I fell victim to this a few months back.
Day in and day out I would spend my hours programming for and training my clients; I always made sure they were in order and I was giving them the best service I could offer. In the midst of that, however, I forgot about my own training. I constantly preach taking time for yourself to my clients, so I decided to finally take my own advise.
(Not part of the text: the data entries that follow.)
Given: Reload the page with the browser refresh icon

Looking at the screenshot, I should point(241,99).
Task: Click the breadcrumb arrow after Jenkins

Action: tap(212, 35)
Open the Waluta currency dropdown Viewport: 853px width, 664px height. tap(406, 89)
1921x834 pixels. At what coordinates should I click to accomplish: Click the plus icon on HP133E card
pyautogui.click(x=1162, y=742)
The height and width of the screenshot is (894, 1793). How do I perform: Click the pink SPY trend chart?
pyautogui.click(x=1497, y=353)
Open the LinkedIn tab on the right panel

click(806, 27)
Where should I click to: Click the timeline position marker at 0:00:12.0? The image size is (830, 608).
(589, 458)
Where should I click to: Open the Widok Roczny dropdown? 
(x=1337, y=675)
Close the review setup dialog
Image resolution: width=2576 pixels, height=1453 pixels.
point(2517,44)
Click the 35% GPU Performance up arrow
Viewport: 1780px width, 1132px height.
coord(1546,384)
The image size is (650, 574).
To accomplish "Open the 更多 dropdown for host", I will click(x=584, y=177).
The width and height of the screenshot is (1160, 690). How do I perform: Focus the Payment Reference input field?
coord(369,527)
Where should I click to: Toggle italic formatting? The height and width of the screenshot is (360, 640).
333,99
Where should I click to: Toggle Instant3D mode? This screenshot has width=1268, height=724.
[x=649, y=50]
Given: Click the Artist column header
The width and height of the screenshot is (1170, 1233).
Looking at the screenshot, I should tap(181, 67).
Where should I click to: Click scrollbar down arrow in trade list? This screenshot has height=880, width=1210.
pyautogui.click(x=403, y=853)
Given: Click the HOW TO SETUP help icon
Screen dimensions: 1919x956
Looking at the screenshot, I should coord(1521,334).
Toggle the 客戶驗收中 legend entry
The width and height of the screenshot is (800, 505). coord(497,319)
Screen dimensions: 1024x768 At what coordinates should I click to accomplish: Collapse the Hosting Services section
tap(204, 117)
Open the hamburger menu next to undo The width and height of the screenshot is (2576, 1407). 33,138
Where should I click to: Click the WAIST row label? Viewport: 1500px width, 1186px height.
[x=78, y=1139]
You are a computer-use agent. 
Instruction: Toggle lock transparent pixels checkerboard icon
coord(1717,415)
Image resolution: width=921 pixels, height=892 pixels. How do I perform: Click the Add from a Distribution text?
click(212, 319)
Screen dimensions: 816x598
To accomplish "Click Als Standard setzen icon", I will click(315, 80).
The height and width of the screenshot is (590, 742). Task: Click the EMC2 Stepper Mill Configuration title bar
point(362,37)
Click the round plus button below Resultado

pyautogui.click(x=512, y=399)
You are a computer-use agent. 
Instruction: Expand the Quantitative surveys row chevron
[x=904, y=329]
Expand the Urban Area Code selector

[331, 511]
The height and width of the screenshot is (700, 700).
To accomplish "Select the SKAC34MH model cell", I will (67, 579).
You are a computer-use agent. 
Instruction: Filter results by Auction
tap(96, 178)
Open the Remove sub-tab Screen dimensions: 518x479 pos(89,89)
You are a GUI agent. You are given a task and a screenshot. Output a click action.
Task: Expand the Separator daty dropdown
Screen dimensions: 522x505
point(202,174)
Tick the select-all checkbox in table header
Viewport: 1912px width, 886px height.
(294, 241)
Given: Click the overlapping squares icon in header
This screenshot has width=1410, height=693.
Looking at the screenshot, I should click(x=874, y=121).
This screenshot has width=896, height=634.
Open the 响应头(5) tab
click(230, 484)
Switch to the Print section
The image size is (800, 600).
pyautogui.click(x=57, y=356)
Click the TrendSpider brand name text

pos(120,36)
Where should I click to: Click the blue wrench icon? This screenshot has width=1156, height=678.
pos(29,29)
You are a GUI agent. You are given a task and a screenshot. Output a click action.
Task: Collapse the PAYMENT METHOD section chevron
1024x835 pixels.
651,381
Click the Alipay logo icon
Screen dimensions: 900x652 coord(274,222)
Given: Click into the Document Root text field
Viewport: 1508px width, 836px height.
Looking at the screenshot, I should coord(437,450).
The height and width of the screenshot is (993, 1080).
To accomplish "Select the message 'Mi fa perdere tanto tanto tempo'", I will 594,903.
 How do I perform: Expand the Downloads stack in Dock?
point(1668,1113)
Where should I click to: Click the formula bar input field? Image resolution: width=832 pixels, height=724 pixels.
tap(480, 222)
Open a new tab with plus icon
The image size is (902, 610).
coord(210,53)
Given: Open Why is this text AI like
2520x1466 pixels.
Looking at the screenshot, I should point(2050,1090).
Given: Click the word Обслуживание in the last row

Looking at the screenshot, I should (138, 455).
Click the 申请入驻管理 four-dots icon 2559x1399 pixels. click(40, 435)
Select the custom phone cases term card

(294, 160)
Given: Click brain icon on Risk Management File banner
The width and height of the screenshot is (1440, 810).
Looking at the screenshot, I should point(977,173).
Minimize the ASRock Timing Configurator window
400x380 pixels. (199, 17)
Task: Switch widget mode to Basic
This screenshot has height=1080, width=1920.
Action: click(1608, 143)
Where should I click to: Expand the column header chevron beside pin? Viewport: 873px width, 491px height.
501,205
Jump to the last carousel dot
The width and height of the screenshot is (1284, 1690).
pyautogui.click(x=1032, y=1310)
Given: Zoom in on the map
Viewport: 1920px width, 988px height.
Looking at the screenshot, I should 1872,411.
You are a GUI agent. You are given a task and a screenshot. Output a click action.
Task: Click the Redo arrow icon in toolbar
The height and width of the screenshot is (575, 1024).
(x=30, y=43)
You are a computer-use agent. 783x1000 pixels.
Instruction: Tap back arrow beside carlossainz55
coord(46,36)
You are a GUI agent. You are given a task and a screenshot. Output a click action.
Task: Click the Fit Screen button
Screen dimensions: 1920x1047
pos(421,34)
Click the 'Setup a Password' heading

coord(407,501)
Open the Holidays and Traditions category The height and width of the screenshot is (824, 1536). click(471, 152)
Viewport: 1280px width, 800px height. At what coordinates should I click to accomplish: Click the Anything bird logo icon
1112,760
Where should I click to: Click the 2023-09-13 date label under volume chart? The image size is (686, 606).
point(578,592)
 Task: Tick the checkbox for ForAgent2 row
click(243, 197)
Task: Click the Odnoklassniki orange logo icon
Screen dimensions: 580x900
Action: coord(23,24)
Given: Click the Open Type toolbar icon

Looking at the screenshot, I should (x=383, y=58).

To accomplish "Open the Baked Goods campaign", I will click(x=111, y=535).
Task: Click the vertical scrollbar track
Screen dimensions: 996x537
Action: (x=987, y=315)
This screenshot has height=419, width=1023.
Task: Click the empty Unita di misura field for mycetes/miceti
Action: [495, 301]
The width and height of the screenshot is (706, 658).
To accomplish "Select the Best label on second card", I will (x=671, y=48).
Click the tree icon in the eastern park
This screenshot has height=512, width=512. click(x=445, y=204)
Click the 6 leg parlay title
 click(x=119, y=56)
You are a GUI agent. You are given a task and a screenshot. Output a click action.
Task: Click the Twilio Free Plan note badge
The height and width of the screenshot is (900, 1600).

Sure, I would workout. I typically (and still do) lift full-body three times per week, run or play pick-up basketball the days in between, and throw in a boxing class on Sundays. But therein lies the problem itself: when I was lifting, I would just be ‘working out’ - not training (the way I would my clients). It struck me one day when I was getting ready to lift and had very little motivation to do so. I used to really enjoy it, but there was something missing. I realized that it was structure and the ability to see progress. I know enough about fitness that I can throw together a decent workout and still get some sort of training effect, but I felt like I wasn’t getting enough bang for my buck. I would spend a large chunk of time thinking about what I wanted to superset exercises with, what weight I should be at, and how one exercise would translate to the next that I felt like I wasn’t able to get as much out of the workout as I intended. This was defeating and exhausting. Plus, after thinking about training all day, I didn’t want to have to think - I just wanted to look at a plan and do.
Using the knowledge I have spent years developing on programming, I decided to just take a few hours every four weeks and devise a plan for myself. After all, the time I spent thinking of things to do on the spot would be better spent on this. Almost immediately, my training shifted. I felt motivated and anxious to get into the gym and tackle the lifts I had planned, knowing that I crafted it for myself and my goals. Over the course of the first four weeks, I watched numbers go up, felt the differences in the lifts I was tracking and my body, resolved my cognitive dissonance, and, most importantly, I began enjoying training again.
Too often I see people walk into the gym and do ‘a little of this, a little of that.’ Something is definitely better than nothing, but know that there is a difference between working out and training.
Moral of the story: the whole “trainers need trainers” is no joke. Take time or spend the money on a solid, well-developed, individualized program and watch yourself improve. After all, happiness is progress!